■ What is required
Your task is to write out all of the records once more, exactly.

■ Records supplied

[Start of Attachment]

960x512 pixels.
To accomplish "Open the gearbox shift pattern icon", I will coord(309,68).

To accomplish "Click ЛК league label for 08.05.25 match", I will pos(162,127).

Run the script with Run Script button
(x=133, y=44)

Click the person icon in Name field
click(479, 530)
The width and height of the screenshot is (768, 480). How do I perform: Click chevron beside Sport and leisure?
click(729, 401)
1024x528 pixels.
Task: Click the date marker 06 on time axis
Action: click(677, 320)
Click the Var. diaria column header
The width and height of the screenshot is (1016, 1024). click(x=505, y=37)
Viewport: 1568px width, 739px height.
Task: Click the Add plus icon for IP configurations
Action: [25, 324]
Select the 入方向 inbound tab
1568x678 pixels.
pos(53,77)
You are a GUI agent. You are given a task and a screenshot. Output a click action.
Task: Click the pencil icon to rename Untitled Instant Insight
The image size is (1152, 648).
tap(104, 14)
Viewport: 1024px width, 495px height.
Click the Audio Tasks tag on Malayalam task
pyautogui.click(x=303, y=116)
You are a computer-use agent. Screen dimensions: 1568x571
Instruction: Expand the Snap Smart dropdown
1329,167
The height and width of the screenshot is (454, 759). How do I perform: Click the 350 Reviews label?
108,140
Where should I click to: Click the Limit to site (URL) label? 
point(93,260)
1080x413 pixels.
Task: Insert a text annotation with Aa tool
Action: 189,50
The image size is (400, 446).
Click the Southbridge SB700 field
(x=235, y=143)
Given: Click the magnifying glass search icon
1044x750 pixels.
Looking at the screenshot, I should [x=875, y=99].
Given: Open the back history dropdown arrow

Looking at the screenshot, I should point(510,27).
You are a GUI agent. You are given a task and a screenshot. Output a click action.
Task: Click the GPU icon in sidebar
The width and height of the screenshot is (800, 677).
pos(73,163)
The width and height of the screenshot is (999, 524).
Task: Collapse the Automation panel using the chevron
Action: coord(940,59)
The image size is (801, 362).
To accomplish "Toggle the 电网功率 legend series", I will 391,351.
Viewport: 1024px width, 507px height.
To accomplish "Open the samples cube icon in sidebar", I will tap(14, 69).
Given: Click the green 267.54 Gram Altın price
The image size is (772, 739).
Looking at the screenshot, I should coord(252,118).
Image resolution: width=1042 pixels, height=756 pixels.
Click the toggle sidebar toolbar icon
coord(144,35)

[End of Attachment]

■ Completed exercise
960x512 pixels.
To accomplish "Open the gearbox shift pattern icon", I will coord(309,68).

To accomplish "Click ЛК league label for 08.05.25 match", I will pos(162,127).

Run the script with Run Script button
(x=133, y=44)

Click the person icon in Name field
click(479, 530)
The width and height of the screenshot is (768, 480). How do I perform: Click chevron beside Sport and leisure?
click(729, 401)
1024x528 pixels.
Task: Click the date marker 06 on time axis
Action: click(677, 320)
Click the Var. diaria column header
The width and height of the screenshot is (1016, 1024). click(x=505, y=37)
Viewport: 1568px width, 739px height.
Task: Click the Add plus icon for IP configurations
Action: [25, 324]
Select the 入方向 inbound tab
1568x678 pixels.
pos(53,77)
You are a GUI agent. You are given a task and a screenshot. Output a click action.
Task: Click the pencil icon to rename Untitled Instant Insight
The image size is (1152, 648).
tap(104, 14)
Viewport: 1024px width, 495px height.
Click the Audio Tasks tag on Malayalam task
pyautogui.click(x=303, y=116)
You are a computer-use agent. Screen dimensions: 1568x571
Instruction: Expand the Snap Smart dropdown
1329,167
The height and width of the screenshot is (454, 759). How do I perform: Click the 350 Reviews label?
108,140
Where should I click to: Click the Limit to site (URL) label? 
point(93,260)
1080x413 pixels.
Task: Insert a text annotation with Aa tool
Action: 189,50
The image size is (400, 446).
Click the Southbridge SB700 field
(x=235, y=143)
Given: Click the magnifying glass search icon
1044x750 pixels.
Looking at the screenshot, I should [x=875, y=99].
Given: Open the back history dropdown arrow

Looking at the screenshot, I should point(510,27).
You are a GUI agent. You are given a task and a screenshot. Output a click action.
Task: Click the GPU icon in sidebar
The width and height of the screenshot is (800, 677).
pos(73,163)
The width and height of the screenshot is (999, 524).
Task: Collapse the Automation panel using the chevron
Action: coord(940,59)
The image size is (801, 362).
To accomplish "Toggle the 电网功率 legend series", I will 391,351.
Viewport: 1024px width, 507px height.
To accomplish "Open the samples cube icon in sidebar", I will tap(14, 69).
Given: Click the green 267.54 Gram Altın price
The image size is (772, 739).
Looking at the screenshot, I should coord(252,118).
Image resolution: width=1042 pixels, height=756 pixels.
Click the toggle sidebar toolbar icon
coord(144,35)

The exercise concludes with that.